The Plan may provide you with a summary or explanation of the information instead of access to or copies of your health information, if you agree in advance and pay any applicable fees. The Plan also may charge reasonable fees for copies or postage.
Right to Amend Your Health Information that is Inaccurate or Incomplete
With certain exceptions, you have a right to request that the Plan amend your health information if you believe that the information the Plan has about you is incomplete or incorrect. You must include a statement to support the requested amendment. The Plan will notify you of its decision to grant or deny your request.

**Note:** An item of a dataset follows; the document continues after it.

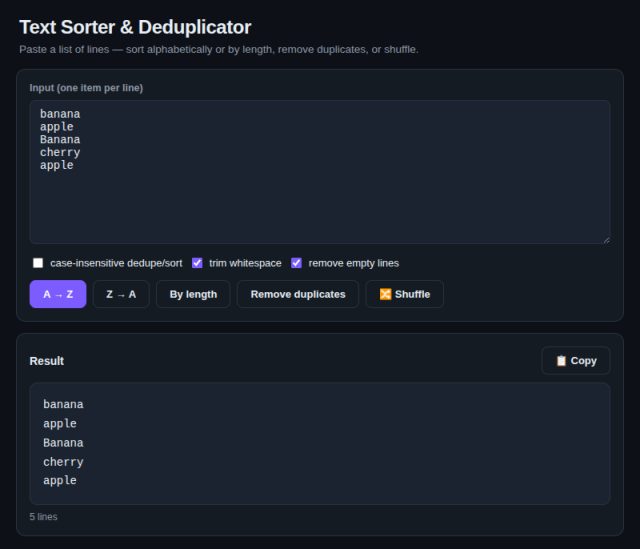Image resolution: width=640 pixels, height=549 pixels.
Task: Sort lines By length
Action: coord(193,294)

Right to Receive an Accounting of Disclosures
You have the right to a list of certain disclosures of your health information. The accounting will not include: (1) disclosures made for purposes of treatment, payment or health care operations; (2) disclosures made to you; (3) disclosures made pursuant to your authorization; (4) disclosures made to friends or family in your presence or because of an emergency; (5) disclosure for national security purpose; and (6) disclosures incident to other permissible disclosures.
You may receive information about disclosures of your health information going back for six years from the date of your request. You may make one request in any 12-month period at no cost to you, but the Plan may charge a fee for subsequent requests. You will be notified of the fee in advance and have the opportunity to change or revoke your request.
Right to Access Electronic Records
You may request access to electronic copies of your PHI, or you may request in writing or electronically that another person receive an electronic copy of these records. The electronic PHI will be provided in a mutually agreed-upon format, and you may be charged for the cost of any electronic media (such as a USB flash drive) used to provide a copy of the electronic PHI.
How to Exercise Your Rights in this Notice
To exercise your rights listed in this notice, you should contact: Associate Director, Benefits, Privacy Official, Duke University, Benefits Administration, 705 Broad St., Durham, NC 27705,
(919) 684-5600.
Additional Information
If you have questions regarding this notice or the subjects addressed in it, you may contact: Associate Director, Benefits, Privacy Official, Duke University, Benefits Administration, 705 Broad St., Durham, NC 27705, (919) 684-5600.
Complaints
If you believe that your privacy rights have been violated, you may file a written complaint with : Associate Director, Benefits, Privacy Official, Duke University, Benefits Administration, 705 Broad St., Durham, NC 27705, (919) 684-5600.
You may also file a complaint with the regional Office for Civil Rights of the United States Department of Health and Human Services. Information on how to file a complaint is available on the Department of Health and Human Services website at www.hhs.gov/ocr/hipaa/.
You will not be retaliated against for filing a complaint.